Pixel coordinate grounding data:
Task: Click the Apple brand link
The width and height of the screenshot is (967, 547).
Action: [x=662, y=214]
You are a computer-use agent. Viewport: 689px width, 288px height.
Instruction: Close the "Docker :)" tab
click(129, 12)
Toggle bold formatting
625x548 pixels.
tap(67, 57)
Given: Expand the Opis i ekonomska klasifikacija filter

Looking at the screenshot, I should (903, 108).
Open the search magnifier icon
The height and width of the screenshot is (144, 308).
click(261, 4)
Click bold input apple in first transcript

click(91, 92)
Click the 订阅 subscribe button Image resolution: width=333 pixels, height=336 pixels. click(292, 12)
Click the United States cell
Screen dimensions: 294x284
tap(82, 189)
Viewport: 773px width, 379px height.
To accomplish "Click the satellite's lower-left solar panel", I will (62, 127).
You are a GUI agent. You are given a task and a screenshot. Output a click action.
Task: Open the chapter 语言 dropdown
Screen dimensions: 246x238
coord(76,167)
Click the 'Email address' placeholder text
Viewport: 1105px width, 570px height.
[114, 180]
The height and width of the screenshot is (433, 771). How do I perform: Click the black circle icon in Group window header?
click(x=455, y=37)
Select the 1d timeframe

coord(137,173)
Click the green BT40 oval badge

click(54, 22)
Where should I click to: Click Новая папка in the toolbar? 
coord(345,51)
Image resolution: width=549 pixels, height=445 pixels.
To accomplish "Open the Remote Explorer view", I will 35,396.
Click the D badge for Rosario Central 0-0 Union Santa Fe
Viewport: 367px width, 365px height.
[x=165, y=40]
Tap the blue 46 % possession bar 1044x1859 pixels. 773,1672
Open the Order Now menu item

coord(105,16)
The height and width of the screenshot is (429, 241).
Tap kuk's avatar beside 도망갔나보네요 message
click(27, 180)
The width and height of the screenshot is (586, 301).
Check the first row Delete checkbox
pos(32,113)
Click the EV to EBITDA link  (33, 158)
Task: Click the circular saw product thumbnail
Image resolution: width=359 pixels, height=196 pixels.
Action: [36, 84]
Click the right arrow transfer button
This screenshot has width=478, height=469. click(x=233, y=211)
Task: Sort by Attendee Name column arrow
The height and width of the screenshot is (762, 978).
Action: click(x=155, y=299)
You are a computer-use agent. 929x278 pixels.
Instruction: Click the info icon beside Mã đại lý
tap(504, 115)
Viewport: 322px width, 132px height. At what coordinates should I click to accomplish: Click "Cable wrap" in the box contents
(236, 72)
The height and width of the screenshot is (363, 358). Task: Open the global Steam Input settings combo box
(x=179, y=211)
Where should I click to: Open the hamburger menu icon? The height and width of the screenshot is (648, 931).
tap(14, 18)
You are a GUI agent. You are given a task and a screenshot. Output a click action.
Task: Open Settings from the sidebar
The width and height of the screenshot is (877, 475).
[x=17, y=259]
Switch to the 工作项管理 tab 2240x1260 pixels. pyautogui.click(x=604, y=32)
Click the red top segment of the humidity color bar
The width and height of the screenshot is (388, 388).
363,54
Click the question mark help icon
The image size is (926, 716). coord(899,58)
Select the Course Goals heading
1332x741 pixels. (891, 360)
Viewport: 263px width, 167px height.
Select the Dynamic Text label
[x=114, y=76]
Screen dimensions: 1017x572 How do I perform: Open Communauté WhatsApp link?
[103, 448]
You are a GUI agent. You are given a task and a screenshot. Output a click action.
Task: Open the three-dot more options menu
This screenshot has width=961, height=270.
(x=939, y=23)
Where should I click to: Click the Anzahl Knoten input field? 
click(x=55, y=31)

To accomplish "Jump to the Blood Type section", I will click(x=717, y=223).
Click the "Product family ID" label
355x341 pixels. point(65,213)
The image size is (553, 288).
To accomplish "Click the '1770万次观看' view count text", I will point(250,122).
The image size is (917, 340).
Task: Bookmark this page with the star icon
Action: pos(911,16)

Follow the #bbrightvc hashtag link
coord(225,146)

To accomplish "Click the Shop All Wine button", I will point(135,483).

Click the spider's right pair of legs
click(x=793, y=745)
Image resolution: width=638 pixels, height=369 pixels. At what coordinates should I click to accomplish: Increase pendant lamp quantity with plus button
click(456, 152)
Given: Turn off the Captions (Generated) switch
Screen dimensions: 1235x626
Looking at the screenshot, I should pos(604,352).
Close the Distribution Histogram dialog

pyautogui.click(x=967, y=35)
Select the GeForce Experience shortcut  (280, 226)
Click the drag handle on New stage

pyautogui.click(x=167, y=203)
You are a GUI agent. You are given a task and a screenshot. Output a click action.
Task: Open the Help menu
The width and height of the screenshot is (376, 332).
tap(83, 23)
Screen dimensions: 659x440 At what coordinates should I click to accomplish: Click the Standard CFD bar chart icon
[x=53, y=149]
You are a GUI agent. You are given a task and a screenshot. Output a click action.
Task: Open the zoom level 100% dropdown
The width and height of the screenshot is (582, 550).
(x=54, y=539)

▸ **Brief**: Please transcribe the lines from the one containing "Screen dimensions: 1235x626" through the last line of the records. Include both ends and nothing else.

▸ **Result of the exercise**:
Screen dimensions: 1235x626
Looking at the screenshot, I should pos(604,352).
Close the Distribution Histogram dialog

pyautogui.click(x=967, y=35)
Select the GeForce Experience shortcut  (280, 226)
Click the drag handle on New stage

pyautogui.click(x=167, y=203)
You are a GUI agent. You are given a task and a screenshot. Output a click action.
Task: Open the Help menu
The width and height of the screenshot is (376, 332).
tap(83, 23)
Screen dimensions: 659x440 At what coordinates should I click to accomplish: Click the Standard CFD bar chart icon
[x=53, y=149]
You are a GUI agent. You are given a task and a screenshot. Output a click action.
Task: Open the zoom level 100% dropdown
The width and height of the screenshot is (582, 550).
(x=54, y=539)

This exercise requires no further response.